━━ Material provided

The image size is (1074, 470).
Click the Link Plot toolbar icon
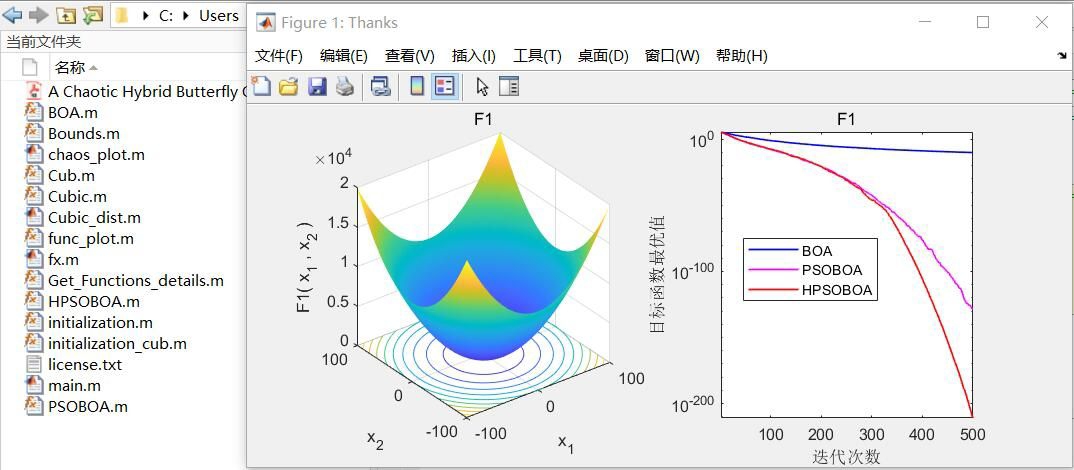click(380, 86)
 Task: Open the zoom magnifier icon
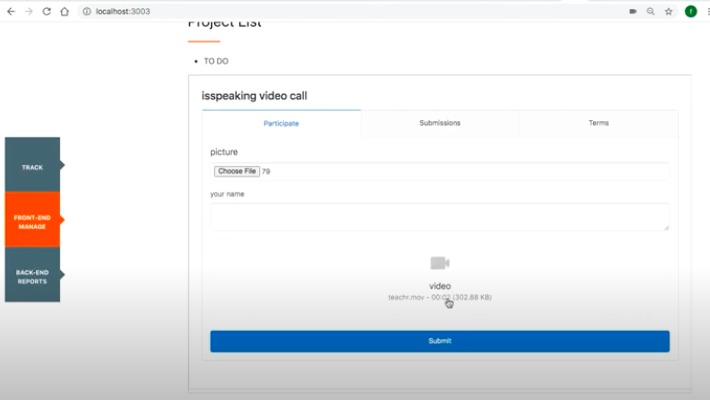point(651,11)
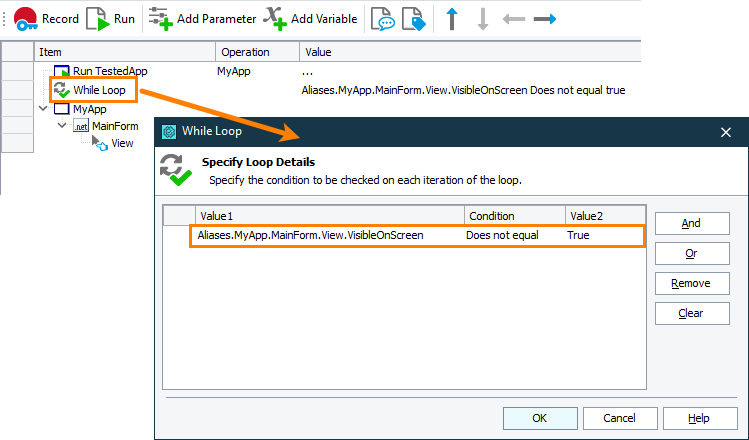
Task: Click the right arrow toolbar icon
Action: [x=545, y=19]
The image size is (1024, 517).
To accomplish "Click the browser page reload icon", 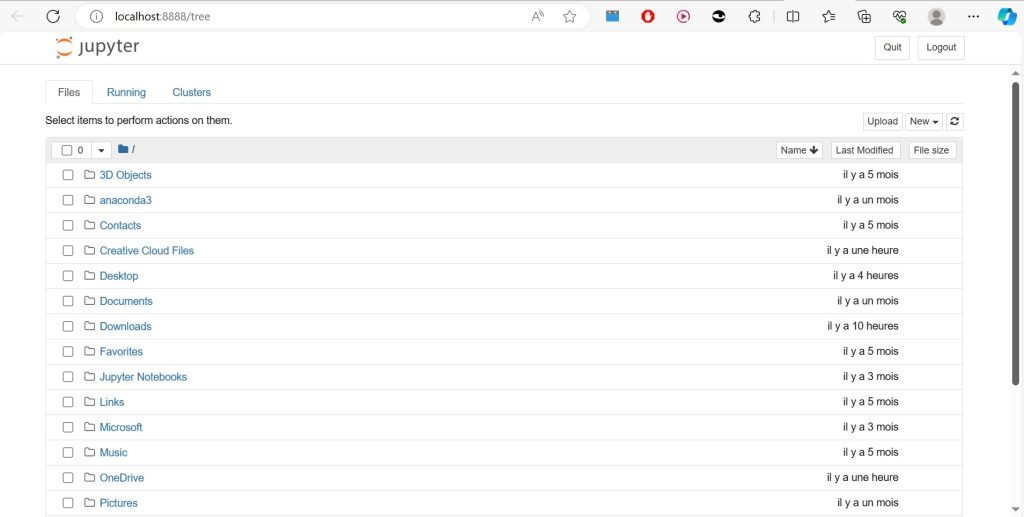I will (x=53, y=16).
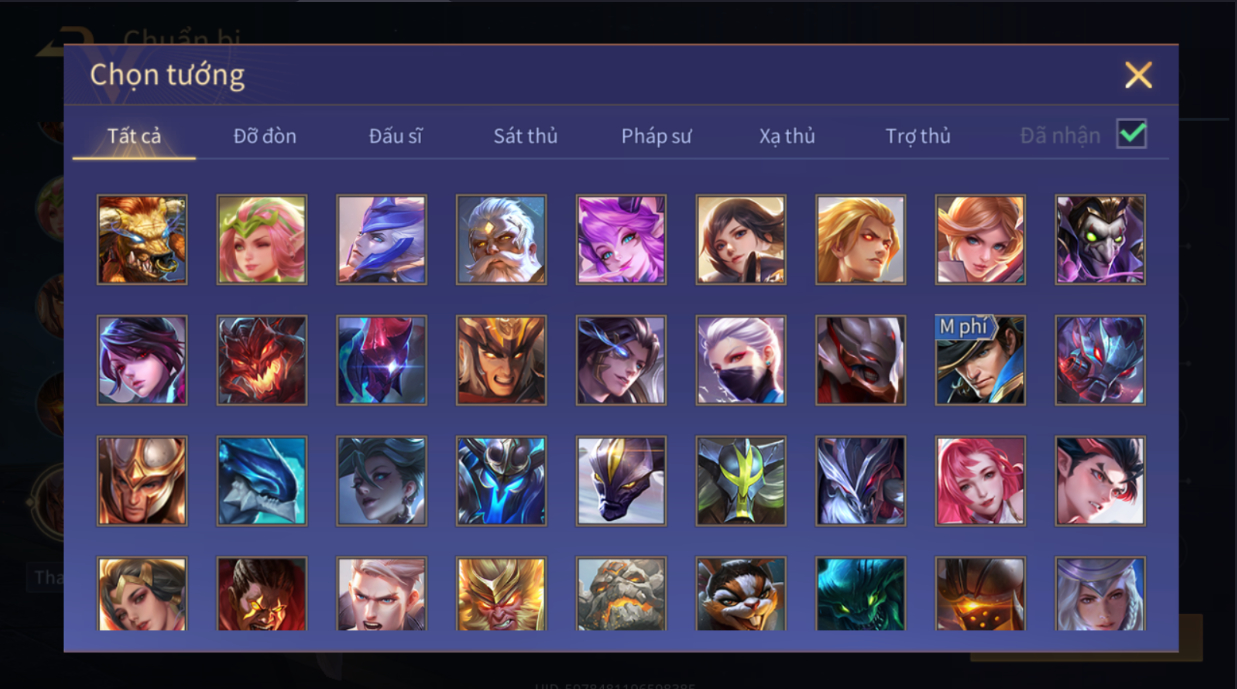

━━━━

Across the entries above, how many lines contain "size"? Provide only the count.

2